# Available data:
----------------------------------------
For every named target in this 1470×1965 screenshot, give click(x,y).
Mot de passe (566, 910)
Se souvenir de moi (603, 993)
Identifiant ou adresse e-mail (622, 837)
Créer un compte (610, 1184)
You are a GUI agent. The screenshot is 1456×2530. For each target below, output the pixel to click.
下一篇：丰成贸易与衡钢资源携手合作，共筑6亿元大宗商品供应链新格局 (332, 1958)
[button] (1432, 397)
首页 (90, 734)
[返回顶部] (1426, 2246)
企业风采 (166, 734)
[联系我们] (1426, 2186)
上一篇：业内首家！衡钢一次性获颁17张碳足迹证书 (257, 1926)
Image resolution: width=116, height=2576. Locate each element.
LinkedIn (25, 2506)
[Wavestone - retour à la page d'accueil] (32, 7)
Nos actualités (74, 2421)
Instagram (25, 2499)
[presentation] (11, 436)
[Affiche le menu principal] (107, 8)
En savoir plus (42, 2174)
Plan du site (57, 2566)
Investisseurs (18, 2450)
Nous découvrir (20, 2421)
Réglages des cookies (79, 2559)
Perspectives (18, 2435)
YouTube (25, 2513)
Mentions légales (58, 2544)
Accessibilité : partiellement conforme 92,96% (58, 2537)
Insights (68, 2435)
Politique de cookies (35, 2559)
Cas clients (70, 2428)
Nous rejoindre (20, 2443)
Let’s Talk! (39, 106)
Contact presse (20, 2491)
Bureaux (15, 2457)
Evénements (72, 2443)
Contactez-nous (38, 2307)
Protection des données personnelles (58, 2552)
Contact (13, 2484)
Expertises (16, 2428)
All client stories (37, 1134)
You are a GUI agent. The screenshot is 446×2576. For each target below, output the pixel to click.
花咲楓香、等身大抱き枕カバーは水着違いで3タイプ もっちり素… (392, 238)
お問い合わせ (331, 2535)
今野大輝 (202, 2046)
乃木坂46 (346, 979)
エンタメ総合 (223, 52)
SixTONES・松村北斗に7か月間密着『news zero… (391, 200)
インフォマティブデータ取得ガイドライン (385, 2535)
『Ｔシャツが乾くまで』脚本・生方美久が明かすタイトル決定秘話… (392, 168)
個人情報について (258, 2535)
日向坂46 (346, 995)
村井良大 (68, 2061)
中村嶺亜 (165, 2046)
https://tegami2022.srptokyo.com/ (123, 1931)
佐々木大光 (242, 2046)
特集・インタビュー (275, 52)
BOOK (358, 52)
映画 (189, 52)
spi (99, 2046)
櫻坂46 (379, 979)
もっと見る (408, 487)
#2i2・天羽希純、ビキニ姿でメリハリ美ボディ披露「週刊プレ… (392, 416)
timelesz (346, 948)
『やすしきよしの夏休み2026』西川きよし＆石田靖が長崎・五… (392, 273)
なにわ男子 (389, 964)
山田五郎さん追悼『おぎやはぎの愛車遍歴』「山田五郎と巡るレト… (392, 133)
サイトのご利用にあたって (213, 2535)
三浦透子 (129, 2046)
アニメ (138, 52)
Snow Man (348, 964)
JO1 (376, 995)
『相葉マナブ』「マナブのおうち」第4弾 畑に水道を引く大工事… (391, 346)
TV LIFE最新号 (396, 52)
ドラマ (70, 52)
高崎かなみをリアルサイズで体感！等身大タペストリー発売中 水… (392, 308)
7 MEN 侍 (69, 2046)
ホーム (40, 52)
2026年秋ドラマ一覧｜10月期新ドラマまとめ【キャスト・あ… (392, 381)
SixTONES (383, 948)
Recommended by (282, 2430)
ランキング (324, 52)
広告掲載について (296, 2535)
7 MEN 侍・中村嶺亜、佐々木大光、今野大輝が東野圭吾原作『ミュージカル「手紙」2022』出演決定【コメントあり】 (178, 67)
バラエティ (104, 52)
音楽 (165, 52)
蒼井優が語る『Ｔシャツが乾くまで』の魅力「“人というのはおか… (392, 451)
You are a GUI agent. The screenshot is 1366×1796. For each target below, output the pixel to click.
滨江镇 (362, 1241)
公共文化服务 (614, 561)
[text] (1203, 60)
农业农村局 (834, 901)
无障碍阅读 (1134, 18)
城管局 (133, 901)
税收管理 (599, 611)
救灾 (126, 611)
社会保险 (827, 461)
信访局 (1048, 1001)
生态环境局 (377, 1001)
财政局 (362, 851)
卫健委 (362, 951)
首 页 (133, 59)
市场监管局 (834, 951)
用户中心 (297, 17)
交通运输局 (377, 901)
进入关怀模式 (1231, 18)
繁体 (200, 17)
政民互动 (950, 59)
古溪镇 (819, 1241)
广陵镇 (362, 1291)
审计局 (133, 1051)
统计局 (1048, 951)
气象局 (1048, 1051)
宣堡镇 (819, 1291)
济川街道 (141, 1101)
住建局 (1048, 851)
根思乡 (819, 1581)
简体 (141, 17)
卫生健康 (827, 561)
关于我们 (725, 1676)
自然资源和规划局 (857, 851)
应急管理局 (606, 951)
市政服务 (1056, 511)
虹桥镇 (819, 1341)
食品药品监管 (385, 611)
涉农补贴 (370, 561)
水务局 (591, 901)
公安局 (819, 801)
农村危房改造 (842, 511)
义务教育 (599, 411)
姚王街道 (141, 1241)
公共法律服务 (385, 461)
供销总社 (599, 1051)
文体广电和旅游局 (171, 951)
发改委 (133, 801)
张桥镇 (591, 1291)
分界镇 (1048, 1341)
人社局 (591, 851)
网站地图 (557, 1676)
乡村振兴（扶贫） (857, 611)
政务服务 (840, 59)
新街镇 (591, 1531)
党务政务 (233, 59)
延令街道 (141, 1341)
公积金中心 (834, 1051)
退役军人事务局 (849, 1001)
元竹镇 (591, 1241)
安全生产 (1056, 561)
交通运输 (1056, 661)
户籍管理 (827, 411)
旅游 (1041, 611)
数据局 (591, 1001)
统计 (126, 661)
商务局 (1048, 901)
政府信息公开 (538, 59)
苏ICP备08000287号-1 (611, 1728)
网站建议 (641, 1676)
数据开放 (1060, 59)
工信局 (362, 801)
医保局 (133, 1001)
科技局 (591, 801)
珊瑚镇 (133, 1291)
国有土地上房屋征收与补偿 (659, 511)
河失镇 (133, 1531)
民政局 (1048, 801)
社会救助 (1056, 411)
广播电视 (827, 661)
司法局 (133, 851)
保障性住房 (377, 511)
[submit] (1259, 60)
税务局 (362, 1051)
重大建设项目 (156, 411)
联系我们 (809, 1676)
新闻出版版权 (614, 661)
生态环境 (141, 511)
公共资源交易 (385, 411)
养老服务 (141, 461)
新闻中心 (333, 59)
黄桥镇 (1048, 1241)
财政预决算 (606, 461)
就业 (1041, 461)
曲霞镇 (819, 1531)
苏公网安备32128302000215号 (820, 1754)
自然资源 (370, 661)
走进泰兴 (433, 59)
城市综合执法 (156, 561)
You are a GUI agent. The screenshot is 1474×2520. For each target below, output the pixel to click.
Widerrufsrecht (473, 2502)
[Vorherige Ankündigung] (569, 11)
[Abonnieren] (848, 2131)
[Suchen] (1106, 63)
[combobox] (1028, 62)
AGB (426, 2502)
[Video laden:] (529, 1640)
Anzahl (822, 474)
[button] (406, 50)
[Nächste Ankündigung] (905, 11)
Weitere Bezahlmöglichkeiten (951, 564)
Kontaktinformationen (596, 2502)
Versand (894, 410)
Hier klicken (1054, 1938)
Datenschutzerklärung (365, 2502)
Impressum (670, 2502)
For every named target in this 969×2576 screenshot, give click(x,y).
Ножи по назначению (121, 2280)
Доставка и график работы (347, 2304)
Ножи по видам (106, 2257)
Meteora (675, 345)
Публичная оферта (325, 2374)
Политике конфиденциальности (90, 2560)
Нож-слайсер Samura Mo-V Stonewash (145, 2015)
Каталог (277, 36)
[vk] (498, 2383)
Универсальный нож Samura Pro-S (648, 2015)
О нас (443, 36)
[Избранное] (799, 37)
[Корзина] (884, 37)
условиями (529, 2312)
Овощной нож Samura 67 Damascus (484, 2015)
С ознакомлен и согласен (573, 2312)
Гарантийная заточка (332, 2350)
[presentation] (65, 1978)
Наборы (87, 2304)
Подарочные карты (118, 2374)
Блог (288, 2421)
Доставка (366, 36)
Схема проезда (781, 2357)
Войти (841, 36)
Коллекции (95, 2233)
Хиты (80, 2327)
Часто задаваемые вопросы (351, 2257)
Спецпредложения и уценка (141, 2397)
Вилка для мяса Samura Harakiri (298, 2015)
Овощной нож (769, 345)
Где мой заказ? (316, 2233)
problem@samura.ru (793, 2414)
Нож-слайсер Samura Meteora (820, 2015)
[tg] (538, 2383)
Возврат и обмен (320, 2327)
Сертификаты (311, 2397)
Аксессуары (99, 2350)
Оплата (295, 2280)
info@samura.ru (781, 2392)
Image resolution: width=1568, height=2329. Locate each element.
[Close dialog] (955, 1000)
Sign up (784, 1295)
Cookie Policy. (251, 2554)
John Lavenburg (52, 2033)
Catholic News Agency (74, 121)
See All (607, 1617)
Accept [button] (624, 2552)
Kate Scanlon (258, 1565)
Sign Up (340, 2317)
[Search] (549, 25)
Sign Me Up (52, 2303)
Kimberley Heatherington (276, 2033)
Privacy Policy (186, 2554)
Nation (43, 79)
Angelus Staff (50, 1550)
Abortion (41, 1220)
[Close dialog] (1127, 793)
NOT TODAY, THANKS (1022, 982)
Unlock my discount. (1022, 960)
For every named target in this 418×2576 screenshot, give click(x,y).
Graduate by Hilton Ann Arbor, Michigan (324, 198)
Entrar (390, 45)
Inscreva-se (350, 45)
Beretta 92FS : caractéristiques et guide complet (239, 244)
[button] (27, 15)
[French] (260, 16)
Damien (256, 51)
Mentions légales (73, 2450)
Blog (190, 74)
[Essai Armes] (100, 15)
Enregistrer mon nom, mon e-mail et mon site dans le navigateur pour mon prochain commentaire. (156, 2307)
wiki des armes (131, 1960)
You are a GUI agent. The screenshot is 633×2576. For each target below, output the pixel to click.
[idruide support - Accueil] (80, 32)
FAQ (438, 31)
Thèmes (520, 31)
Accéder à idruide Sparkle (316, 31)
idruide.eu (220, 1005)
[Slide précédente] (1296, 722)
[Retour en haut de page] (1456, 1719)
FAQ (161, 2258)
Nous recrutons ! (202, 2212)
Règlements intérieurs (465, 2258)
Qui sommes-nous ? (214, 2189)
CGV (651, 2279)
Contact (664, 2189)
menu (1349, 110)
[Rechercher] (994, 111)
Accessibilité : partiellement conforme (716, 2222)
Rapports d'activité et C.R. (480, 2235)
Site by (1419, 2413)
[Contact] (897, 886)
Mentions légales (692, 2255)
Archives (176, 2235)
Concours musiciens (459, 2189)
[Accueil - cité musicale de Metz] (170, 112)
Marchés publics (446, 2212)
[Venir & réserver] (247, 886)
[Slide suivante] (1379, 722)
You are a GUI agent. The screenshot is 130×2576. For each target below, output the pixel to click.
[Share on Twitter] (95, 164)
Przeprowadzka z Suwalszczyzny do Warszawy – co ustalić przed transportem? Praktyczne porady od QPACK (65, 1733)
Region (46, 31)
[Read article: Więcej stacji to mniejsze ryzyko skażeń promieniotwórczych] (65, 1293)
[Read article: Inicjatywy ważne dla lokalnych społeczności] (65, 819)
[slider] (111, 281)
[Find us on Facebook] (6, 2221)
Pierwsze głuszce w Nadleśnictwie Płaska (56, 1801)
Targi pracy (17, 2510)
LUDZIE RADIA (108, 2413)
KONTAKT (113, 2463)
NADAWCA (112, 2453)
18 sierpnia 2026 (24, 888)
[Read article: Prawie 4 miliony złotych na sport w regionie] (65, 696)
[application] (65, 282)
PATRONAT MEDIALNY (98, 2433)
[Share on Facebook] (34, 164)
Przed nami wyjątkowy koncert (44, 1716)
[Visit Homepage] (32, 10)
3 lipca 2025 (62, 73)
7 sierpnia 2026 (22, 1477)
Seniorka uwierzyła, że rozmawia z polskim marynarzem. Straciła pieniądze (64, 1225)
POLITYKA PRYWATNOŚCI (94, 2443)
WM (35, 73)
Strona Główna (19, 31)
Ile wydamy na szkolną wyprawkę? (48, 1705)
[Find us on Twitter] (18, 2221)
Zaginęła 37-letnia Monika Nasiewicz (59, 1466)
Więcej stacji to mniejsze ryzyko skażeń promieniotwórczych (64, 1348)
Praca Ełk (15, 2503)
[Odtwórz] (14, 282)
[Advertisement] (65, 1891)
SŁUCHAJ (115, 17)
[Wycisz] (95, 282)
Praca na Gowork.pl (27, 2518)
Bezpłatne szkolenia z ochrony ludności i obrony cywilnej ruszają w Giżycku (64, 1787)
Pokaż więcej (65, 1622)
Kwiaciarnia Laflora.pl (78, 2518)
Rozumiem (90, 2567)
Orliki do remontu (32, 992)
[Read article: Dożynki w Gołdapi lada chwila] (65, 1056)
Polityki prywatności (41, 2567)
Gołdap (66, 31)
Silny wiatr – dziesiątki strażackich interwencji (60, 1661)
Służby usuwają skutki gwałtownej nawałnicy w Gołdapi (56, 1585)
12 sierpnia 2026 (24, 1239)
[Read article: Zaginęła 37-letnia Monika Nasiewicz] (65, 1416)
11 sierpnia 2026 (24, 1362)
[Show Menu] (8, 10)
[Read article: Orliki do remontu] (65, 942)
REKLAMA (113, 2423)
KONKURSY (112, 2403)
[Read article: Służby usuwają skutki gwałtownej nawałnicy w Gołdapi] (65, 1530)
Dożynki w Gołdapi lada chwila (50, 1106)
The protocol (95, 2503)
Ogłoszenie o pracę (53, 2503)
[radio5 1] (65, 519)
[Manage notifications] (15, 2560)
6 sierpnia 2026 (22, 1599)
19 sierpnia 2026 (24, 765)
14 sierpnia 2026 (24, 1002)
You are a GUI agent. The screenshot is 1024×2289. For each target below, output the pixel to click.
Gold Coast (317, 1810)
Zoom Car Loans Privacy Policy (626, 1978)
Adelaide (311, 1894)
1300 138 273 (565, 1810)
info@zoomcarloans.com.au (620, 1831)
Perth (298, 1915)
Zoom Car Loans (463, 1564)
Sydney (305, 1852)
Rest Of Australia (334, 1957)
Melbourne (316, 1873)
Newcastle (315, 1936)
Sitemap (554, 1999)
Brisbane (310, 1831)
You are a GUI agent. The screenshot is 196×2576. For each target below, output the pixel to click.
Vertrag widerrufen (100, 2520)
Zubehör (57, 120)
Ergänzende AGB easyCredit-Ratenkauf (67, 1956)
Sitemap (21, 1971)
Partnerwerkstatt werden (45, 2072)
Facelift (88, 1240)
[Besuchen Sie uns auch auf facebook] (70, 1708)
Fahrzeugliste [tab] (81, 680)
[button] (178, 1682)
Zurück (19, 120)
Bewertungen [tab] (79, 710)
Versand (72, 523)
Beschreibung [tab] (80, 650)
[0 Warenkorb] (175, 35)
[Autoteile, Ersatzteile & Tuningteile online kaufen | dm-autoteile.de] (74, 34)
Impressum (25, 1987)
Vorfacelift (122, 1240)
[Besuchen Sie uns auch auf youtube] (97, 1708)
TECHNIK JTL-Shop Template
----------------------------------------
# Problem details:
In the records above, the line with "统计局 (1048, 951)" marks the start and the line with "AGB (426, 2502)" marks the end; copy that stretch exactly, both lines included, and nothing else.

# Finished task:
统计局 (1048, 951)
气象局 (1048, 1051)
宣堡镇 (819, 1291)
济川街道 (141, 1101)
住建局 (1048, 851)
根思乡 (819, 1581)
简体 (141, 17)
卫生健康 (827, 561)
关于我们 (725, 1676)
自然资源和规划局 (857, 851)
应急管理局 (606, 951)
市政服务 (1056, 511)
虹桥镇 (819, 1341)
食品药品监管 (385, 611)
涉农补贴 (370, 561)
水务局 (591, 901)
公安局 (819, 801)
农村危房改造 (842, 511)
义务教育 (599, 411)
姚王街道 (141, 1241)
公共法律服务 (385, 461)
供销总社 (599, 1051)
文体广电和旅游局 (171, 951)
发改委 (133, 801)
张桥镇 (591, 1291)
分界镇 (1048, 1341)
人社局 (591, 851)
网站地图 (557, 1676)
乡村振兴（扶贫） (857, 611)
政务服务 (840, 59)
新街镇 (591, 1531)
党务政务 (233, 59)
延令街道 (141, 1341)
公积金中心 (834, 1051)
退役军人事务局 (849, 1001)
元竹镇 (591, 1241)
安全生产 (1056, 561)
交通运输 (1056, 661)
户籍管理 (827, 411)
旅游 (1041, 611)
数据局 (591, 1001)
统计 (126, 661)
商务局 (1048, 901)
政府信息公开 (538, 59)
苏ICP备08000287号-1 (611, 1728)
网站建议 (641, 1676)
数据开放 (1060, 59)
工信局 (362, 801)
医保局 (133, 1001)
科技局 (591, 801)
珊瑚镇 (133, 1291)
国有土地上房屋征收与补偿 (659, 511)
河失镇 (133, 1531)
民政局 (1048, 801)
社会救助 (1056, 411)
广播电视 (827, 661)
司法局 (133, 851)
保障性住房 (377, 511)
[submit] (1259, 60)
税务局 (362, 1051)
重大建设项目 (156, 411)
联系我们 (809, 1676)
新闻出版版权 (614, 661)
生态环境 (141, 511)
公共资源交易 (385, 411)
养老服务 (141, 461)
新闻中心 (333, 59)
黄桥镇 (1048, 1241)
财政预决算 (606, 461)
就业 (1041, 461)
曲霞镇 (819, 1531)
苏公网安备32128302000215号 (820, 1754)
自然资源 (370, 661)
走进泰兴 (433, 59)
城市综合执法 (156, 561)
You are a GUI agent. The screenshot is 1474×2520. For each target below, output the pixel to click.
Widerrufsrecht (473, 2502)
[Vorherige Ankündigung] (569, 11)
[Abonnieren] (848, 2131)
[Suchen] (1106, 63)
[combobox] (1028, 62)
AGB (426, 2502)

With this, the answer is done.